Couple table spoons of olive oil will do the job and you won't even notice it


----------



## Sharp161 (Jan 31, 2010)

Ah nice idea didnt think of olive oil usualy just use it for cooking, will def add some of that.

Not too sure on nuts.

I absolutely love milk but had so many people tell me to stay away from it im now a bit milkaphobic! Is having milk in my shake everyday goin to get me fat?


----------



## mark44 (Jun 22, 2011)

I'd personally go with olive oil. Milk doesn't agree with my gut in too large amounts.


----------



## Pkant2002 (Nov 4, 2011)

Two words

"Double cream"

200ml and your sorted, add it to your whey shakes and you get to sip on a little bit of heaven.


----------



## liam0810 (Jan 6, 2011)

Natural peanut butter.

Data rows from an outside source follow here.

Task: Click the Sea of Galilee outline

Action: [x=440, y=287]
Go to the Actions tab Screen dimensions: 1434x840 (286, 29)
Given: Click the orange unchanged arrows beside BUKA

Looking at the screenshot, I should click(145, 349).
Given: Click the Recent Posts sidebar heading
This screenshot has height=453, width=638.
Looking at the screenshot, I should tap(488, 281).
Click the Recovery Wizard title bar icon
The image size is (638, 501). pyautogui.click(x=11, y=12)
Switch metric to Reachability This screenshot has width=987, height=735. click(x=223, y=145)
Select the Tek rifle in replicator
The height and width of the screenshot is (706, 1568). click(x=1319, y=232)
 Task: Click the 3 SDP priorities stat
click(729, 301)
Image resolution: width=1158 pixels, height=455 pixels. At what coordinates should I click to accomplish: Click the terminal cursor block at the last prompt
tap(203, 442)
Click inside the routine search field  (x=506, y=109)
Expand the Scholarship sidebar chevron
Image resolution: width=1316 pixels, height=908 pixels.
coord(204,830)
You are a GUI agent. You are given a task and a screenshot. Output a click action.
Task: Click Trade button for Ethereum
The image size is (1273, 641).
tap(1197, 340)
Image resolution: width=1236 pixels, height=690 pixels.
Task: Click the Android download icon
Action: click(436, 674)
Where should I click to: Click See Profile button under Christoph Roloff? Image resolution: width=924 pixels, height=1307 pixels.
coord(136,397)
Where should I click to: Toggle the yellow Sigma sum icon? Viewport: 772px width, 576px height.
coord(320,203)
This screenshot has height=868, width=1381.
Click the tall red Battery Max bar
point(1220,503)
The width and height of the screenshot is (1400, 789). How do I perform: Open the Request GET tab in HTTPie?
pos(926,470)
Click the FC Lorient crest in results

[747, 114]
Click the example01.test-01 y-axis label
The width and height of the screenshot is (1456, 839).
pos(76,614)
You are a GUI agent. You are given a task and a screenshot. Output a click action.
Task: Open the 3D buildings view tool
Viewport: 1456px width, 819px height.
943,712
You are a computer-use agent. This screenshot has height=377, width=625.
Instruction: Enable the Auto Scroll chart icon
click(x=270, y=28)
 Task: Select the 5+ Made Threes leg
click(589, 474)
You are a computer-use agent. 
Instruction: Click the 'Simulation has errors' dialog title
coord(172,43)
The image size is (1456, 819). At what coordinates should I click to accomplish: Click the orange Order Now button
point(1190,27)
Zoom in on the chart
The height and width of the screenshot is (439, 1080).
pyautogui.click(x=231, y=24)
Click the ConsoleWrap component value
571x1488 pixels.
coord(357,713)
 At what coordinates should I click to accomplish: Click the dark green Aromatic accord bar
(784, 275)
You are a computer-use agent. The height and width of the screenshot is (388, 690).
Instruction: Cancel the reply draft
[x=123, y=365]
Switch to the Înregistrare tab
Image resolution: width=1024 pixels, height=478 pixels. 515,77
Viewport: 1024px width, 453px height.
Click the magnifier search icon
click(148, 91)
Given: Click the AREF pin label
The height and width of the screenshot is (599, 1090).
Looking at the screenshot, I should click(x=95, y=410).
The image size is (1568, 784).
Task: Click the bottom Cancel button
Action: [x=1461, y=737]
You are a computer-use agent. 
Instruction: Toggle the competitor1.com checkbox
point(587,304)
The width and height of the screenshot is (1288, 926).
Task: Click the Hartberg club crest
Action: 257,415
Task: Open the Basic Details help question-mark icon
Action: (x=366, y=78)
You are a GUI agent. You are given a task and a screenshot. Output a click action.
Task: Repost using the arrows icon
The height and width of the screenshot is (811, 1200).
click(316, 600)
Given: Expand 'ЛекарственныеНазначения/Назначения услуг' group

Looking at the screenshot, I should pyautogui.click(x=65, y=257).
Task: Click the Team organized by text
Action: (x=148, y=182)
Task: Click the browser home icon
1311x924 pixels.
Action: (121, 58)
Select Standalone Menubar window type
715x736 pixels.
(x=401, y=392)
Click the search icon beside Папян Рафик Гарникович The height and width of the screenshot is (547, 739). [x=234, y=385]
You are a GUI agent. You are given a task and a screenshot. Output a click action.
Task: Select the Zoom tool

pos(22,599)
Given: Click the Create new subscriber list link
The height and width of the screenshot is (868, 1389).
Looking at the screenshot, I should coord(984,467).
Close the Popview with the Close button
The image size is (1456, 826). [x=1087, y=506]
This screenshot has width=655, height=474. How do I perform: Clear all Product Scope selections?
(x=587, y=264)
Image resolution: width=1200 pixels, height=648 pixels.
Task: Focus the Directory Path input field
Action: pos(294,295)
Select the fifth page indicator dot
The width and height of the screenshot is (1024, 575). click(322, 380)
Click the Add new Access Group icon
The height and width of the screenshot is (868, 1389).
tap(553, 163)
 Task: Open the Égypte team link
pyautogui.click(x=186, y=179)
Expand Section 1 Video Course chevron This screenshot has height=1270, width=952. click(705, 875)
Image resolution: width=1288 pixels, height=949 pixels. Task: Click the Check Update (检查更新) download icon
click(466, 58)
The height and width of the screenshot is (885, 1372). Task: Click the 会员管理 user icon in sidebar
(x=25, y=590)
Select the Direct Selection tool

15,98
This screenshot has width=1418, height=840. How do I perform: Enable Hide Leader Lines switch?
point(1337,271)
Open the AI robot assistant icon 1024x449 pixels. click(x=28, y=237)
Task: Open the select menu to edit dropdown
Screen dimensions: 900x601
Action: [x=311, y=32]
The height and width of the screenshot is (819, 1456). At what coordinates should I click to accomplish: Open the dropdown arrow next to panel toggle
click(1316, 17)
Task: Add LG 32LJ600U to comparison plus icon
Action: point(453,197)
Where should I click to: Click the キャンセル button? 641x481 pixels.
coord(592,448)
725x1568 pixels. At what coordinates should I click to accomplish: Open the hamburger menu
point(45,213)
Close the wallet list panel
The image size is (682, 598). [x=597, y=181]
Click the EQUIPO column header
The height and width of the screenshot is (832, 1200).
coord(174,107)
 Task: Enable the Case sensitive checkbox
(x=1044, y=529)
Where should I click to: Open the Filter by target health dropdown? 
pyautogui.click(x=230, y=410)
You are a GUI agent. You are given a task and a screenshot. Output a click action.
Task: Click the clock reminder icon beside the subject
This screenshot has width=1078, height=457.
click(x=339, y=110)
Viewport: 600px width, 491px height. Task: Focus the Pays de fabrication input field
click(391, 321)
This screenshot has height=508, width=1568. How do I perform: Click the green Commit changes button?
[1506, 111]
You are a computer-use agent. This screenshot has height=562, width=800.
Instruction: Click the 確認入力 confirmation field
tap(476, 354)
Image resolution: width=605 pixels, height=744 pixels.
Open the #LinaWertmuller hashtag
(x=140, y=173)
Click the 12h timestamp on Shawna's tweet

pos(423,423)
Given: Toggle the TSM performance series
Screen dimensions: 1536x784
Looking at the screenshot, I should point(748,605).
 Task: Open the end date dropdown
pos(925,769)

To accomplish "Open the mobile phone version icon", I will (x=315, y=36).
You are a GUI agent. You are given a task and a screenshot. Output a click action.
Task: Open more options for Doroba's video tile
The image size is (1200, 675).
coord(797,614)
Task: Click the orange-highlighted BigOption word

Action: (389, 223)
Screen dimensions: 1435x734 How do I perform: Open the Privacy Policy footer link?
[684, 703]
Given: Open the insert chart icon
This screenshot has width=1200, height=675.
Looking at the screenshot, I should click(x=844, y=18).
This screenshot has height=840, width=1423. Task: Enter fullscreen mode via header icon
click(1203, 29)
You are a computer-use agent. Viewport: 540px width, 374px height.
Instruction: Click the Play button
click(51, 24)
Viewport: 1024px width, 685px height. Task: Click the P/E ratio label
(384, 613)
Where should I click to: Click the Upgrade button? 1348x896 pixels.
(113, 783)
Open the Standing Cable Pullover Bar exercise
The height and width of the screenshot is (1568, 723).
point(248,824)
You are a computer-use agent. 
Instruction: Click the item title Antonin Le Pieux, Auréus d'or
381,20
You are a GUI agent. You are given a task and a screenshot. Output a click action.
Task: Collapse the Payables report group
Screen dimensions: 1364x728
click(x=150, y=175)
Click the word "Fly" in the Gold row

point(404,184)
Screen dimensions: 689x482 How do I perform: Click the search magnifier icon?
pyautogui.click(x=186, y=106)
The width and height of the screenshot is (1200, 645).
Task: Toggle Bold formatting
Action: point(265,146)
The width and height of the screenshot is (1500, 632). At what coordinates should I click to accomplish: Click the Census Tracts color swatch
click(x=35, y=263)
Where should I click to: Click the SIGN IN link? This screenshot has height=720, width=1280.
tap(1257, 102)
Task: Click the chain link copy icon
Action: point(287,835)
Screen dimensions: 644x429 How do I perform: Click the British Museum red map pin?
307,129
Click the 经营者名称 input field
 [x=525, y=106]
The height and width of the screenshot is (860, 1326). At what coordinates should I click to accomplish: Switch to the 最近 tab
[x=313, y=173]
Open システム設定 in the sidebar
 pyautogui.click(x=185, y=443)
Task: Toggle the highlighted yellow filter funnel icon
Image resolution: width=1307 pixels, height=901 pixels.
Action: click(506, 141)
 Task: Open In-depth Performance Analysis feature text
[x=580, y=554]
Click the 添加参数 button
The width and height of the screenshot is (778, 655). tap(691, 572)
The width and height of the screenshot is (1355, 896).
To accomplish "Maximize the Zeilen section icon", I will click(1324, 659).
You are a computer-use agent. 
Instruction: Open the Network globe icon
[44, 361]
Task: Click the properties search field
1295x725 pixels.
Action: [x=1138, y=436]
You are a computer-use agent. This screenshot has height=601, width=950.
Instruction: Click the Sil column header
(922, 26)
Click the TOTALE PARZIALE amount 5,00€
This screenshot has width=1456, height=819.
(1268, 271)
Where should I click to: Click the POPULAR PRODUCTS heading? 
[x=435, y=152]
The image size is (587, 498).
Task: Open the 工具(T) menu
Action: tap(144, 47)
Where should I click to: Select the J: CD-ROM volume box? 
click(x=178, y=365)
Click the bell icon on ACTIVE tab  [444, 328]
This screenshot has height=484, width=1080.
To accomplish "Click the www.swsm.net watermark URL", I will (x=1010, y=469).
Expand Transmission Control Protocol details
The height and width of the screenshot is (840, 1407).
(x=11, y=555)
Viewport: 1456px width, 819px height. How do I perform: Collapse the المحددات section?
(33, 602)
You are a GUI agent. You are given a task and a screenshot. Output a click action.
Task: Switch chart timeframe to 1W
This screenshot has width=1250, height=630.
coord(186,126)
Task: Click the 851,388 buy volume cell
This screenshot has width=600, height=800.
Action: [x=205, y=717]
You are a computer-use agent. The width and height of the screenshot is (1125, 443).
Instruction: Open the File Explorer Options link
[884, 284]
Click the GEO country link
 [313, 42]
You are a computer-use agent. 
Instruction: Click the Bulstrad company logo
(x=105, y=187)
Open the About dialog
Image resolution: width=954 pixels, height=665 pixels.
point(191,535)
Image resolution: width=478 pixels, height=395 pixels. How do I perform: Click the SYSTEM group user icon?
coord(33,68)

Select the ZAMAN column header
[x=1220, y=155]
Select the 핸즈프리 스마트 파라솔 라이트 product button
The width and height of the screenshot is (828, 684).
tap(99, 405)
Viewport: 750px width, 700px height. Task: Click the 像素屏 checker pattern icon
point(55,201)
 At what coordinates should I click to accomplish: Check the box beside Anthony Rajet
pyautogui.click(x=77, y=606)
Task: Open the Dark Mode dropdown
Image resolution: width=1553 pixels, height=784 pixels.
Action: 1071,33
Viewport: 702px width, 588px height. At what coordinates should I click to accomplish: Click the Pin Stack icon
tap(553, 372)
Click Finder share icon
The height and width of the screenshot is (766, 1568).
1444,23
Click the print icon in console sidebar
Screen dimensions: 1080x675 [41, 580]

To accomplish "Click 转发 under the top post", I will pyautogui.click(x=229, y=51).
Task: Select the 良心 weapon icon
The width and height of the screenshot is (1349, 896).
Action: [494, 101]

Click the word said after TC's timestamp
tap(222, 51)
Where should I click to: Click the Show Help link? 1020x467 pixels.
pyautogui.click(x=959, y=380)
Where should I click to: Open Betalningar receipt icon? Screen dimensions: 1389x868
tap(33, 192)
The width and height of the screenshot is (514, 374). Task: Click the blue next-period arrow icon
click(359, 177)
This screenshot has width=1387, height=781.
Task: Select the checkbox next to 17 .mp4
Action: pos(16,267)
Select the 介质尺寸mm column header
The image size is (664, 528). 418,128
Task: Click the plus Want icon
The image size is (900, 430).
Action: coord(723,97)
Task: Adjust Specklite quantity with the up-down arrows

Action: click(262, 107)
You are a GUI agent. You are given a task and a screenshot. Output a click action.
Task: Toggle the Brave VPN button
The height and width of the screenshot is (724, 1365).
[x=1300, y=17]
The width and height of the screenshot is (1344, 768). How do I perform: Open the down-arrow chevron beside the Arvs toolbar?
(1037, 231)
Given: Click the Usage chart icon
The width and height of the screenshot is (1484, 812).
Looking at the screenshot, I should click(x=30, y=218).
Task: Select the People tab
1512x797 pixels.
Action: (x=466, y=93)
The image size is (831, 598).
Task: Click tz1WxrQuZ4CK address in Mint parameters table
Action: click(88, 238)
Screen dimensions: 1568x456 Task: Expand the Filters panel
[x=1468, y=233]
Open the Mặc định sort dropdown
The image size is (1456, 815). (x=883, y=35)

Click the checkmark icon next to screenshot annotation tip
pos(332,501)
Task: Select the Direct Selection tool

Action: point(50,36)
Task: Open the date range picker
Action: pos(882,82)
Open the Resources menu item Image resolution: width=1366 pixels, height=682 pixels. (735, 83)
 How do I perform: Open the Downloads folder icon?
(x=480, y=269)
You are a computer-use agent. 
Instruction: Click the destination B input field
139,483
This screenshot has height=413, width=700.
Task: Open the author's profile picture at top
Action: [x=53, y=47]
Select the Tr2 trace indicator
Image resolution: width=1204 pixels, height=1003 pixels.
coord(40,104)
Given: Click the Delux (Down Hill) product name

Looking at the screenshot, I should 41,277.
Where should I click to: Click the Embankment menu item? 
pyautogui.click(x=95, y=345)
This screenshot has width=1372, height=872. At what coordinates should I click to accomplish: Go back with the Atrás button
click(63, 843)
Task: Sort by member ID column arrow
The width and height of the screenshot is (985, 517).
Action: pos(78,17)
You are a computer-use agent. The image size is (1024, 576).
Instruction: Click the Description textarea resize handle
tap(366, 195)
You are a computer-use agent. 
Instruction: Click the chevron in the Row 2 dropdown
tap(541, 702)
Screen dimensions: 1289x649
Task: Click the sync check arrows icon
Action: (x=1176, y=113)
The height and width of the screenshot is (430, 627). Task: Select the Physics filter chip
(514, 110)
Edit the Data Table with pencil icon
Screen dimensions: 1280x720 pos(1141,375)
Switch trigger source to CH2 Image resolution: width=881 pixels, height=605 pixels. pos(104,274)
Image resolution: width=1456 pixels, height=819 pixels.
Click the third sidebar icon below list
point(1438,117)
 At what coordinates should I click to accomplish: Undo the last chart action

Add 50g to a shake twice a day and you've got an extra 594cals


----------



## Sharp161 (Jan 31, 2010)

Mmm cream sounds like an awsome idea but again worried about gettin fat :/

Does PB mix in with a shake?


----------



## Pkant2002 (Nov 4, 2011)

If you blend it then it goes great. I often take whey, pb and cream and it is heaven.


----------



## 1010AD (May 30, 2009)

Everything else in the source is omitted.